San Marino is a small European republic, with limited public transport facilities. It is an enclave in central Italy. The principal public transport links involve buses, helicopters, and an aerial tramway. There was a public electric railway network, a small part of which has been preserved and returned to service in 2012 as a tourist attraction.

Railway

There is a disused railway to Rimini, with much of the infrastructure such as tunnels still intact. An 800-metre section from just  outside the San Marino terminal station was put into service in 2012 as a tourist attraction.

Aerial tramway

There is a 300 m aerial tramway connecting the city of San Marino on top of Monte Titano with Borgo Maggiore, a major town in the republic, with the second largest population of any Sammarinese settlement. Indeed, for the tourist visitor the aerial tramway gives the best available views of Borgo Maggiore, as the cars sweep low over the rooftops of the main town square. From here a further connection is available to the nation's largest settlement, Dogana, by means of local bus service.

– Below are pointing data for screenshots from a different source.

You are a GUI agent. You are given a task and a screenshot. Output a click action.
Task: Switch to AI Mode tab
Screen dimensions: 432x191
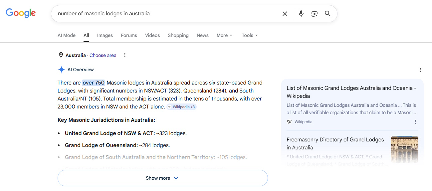point(67,35)
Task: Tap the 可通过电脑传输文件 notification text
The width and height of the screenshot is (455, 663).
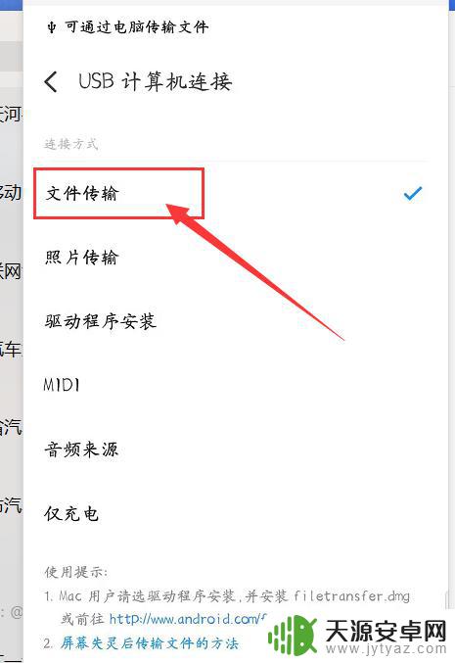Action: click(x=136, y=27)
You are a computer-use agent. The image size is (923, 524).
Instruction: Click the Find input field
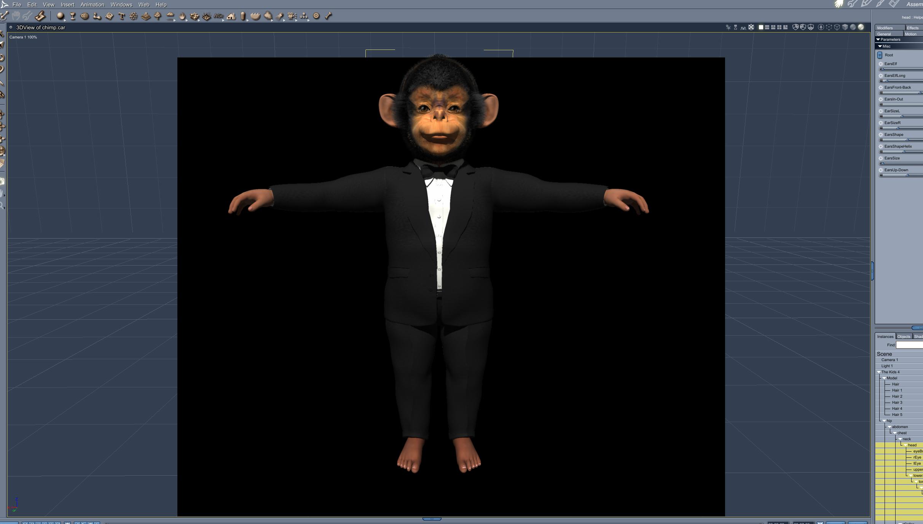tap(910, 345)
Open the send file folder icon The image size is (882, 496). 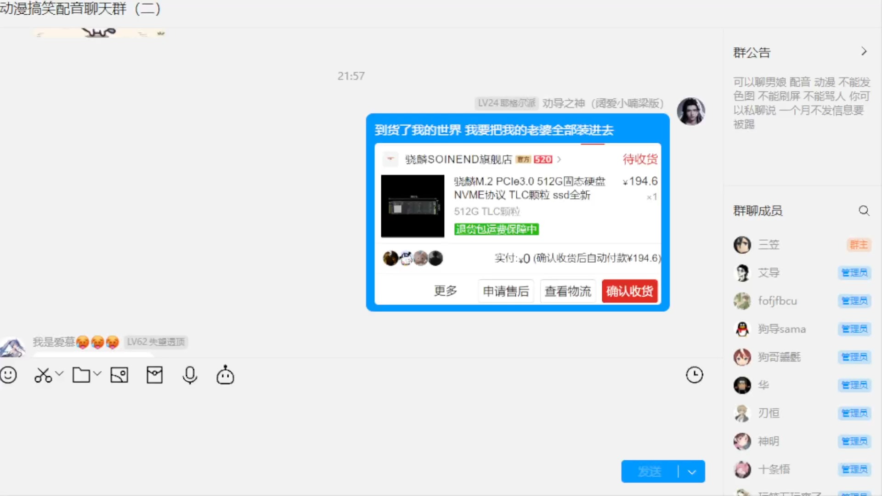81,375
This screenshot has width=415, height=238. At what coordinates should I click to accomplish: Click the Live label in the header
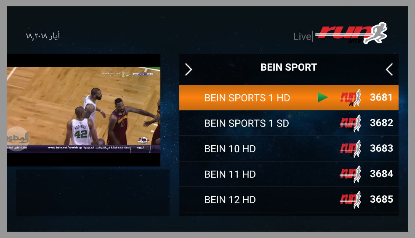tap(302, 37)
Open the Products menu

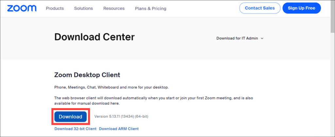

Two aerial tramway cars, known as gondolas, and numbered '1' and '2', operate in opposition on a cable, and a service is provided at roughly fifteen-minute intervals throughout the day. A third vehicle is available on the system, being a service car for the use of engineers maintaining the tramway.

The upper station of the aerial tramway serves no other purpose (although it is situated close to a tourist information office). However, the lower station in Borgo Maggiore has a number of retail and catering outlets situated within its overall structure.

Taxi and private road vehicles

There are 220 km of highways in the country, the main road being the San Marino Highway. Roads are well used by private car drivers. Sammarinese authorities license private vehicles with distinctive licence plates which are white with blue figures, usually a letter followed by up to four numbers. To the left of these figures is printed the national Coat of Arms of San Marino. Many vehicles also carry the international vehicle identification code (in black on a white oval sticker), which is "RSM". Since 2004 custom licence plates have also become available.

A limited licensed taxi service operates nationwide. There are seven licensed taxi operating companies in the republic, and Italian taxis regularly operate within San Marino when carrying passengers picked up in Italian territory.

Buses

There is a regular international bus service between Rimini and the city of San Marino, popular with both tourists and tourist industry workers commuting to San Marino from Italy. This service stops at approximately twenty advertised locations in Rimini and within San Marino, with its two terminus stops at Rimini railway station and San Marino coach station, respectively.

San Marino also has its own local bus system within the republic, which provides a limited service connecting the capital and the smaller rural communities across eight routes. Cross-border connection to Rimini public transport buses is available across highway bridge in Rovereta, at the Bivio Rovereta stop, served by route 7 of START Romagna. Route 16 serves the nearby Strada Statale Consolare and Via Marignano, in proximity of Dogana. . 

The local bus service is operated by the Azienda Autonoma dei Servizi di Stato, which also takes care of the aerial tramway and the national electricity, water, gas, and environmental services. Its routes are:

1 Città-Murata-Fiorentino-Chiesanuova-Confine
2 Città-Murata-Borgo Maggiore-Ventoso-Gualdicciolo-Molarini
3s Città-Borgo Maggiore-San Giovanni-Fiorentino-Cerbaiola-Montegiardino-Calligheria-Cà Chiavello-Fiumicello-Faetano-Borgo Maggiore-Città
3d Città-Borgo Maggiore-Faetano-Calligheria-Cà Chiavello-Fiumicello-Caligheria-Montegiardino-Cerbaiola-Fiorentino-San Giovanni-Borgo Maggiore-Città
4 Città-Murata-Borgo Maggiore-Domagnano-Serravalle-Dogana-Falciano-Rovereta
5 Borgo Maggiore-Città-Carrare-Casole-Montalbo-Cà Berlone
6 Città-Murata-Montalbo-Borgo Maggiore-Valdragone-Domagnano-Ospedale-Dogana Piazza
7 Città-Murata-Borgo Maggiore-Cailungo-Serravalle-Dogana-Galazzano]
8 Ospedale-Dogana-Falciano-Dogana-Serravalle-Ospedale

Air transport

There is a small airfield called Torraccia airfield located in Domagnano right next to the border. There is also an international heliport located in Borgo Maggiore. Most tourists who arrive by air land at Rimini's Federico Fellini Airport, Italy, and then make the transfer by bus.

Waterways

Two rivers flow through San Marino, but there is no major water transport, and no major port or harbour.